Dileği onu tekrar aynı adama getirdikten üç gün sonra iki şahit ve bir memur eşliğinde sessiz

bir nikahla evlendiler. Bu sırada salgın da giderek kaybettiği gücünü insanlara devretmiş,

dünyaya, hayata bakacak yeni pencereler bırakarak uzaklaşıyordu.

İnsanlar yavaş ve şüpheyle kapılarını açmaya başladılar.
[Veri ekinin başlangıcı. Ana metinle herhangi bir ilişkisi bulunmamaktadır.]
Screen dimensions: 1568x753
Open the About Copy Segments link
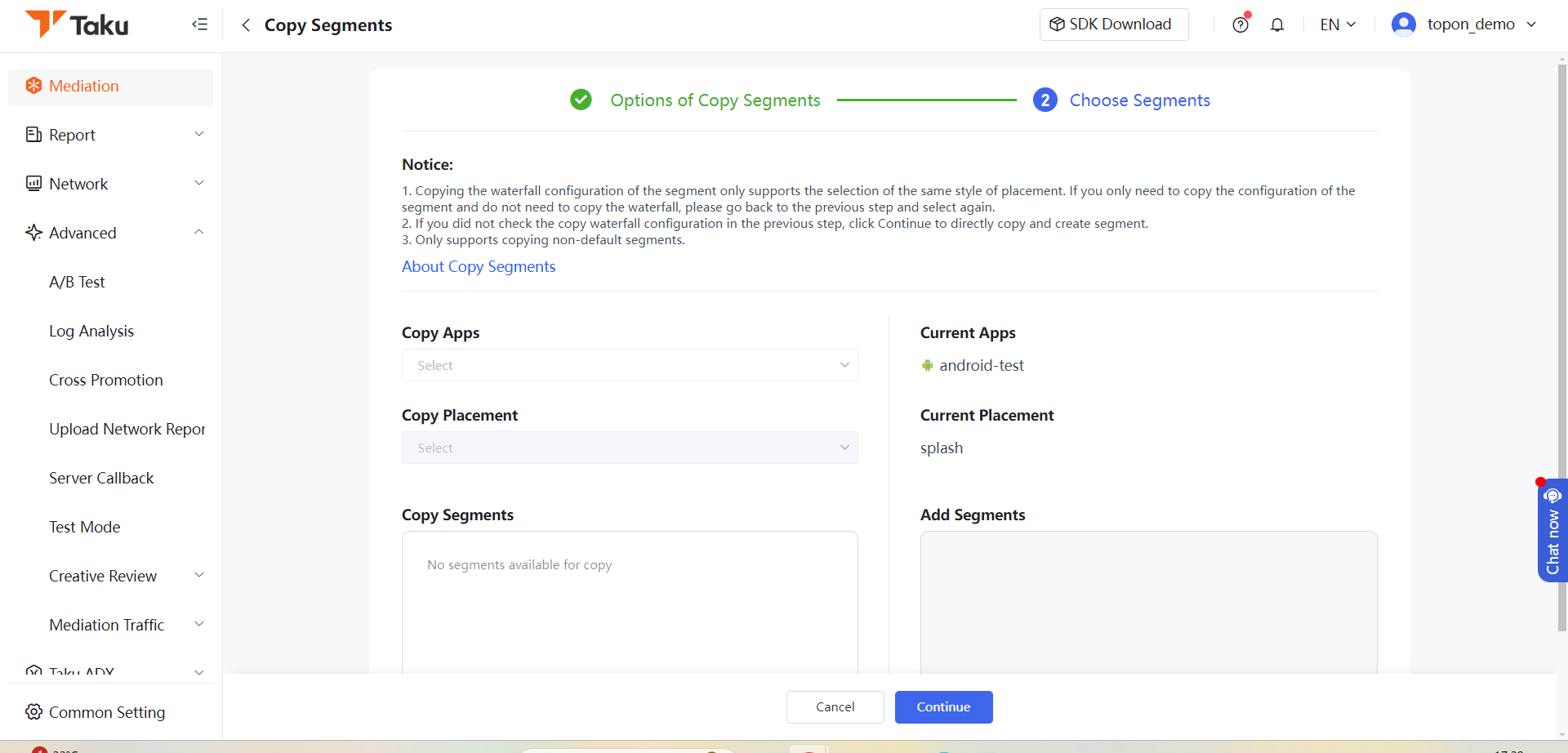point(479,266)
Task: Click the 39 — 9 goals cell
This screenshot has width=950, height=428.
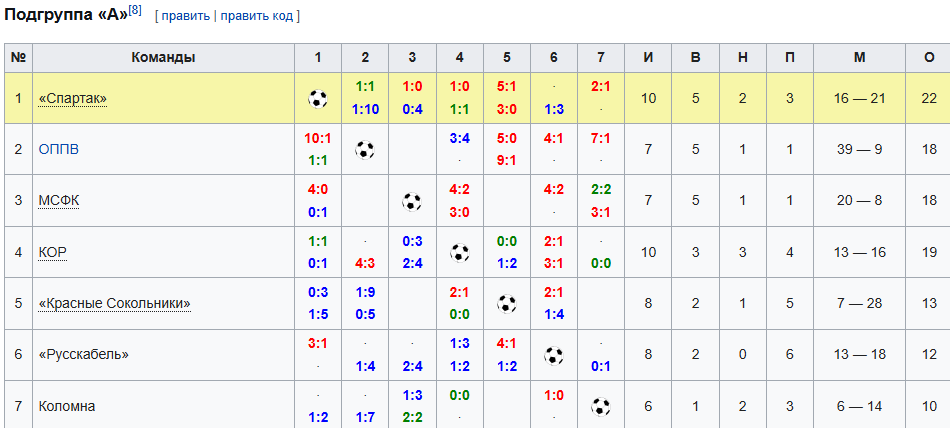Action: [x=860, y=150]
Ama artık eskisi kadar kolay değildi

o kolu çeviripte, aylarca içerden baktıkları kapıyı arkalarında bırakmak. Kolay olmayacaktı

elbette, o korkuyu, yalnızlığı, yarınsızlığı aylarca zihinlerinde benlikleri gibi taşıdıktan sonra

eski kalabalık-gürültülü hayatlarına dönmek. Yine de artık içlerinde umut vardı, arınmış bir

umut.

Kadın da hayatında ilk kez arınmış hissetti, tüm fazlalıklarından. Kendisini o noktaya getiren

şeyin aslında sahip olamadıkları değil, fazla sahiplendikleri olduğunu anlamıştı. Gereksiz yere

kendinden ne çok ödün verdiğini, ne çok şeyi sorun haline getirdiğini, ne kadar ufak şeylere

önem verdiğini anlamıştı. İkinci kez, tekrardan, ama ilk kez evlendiği bu adamla yeni dünya

nasıl bir yer olacaktı? Bilemezdi elbette, insan zihni, insan doğası çok karmaşık. Ders almaya

meyilli ama maalesef tembel bir öğrenciydi.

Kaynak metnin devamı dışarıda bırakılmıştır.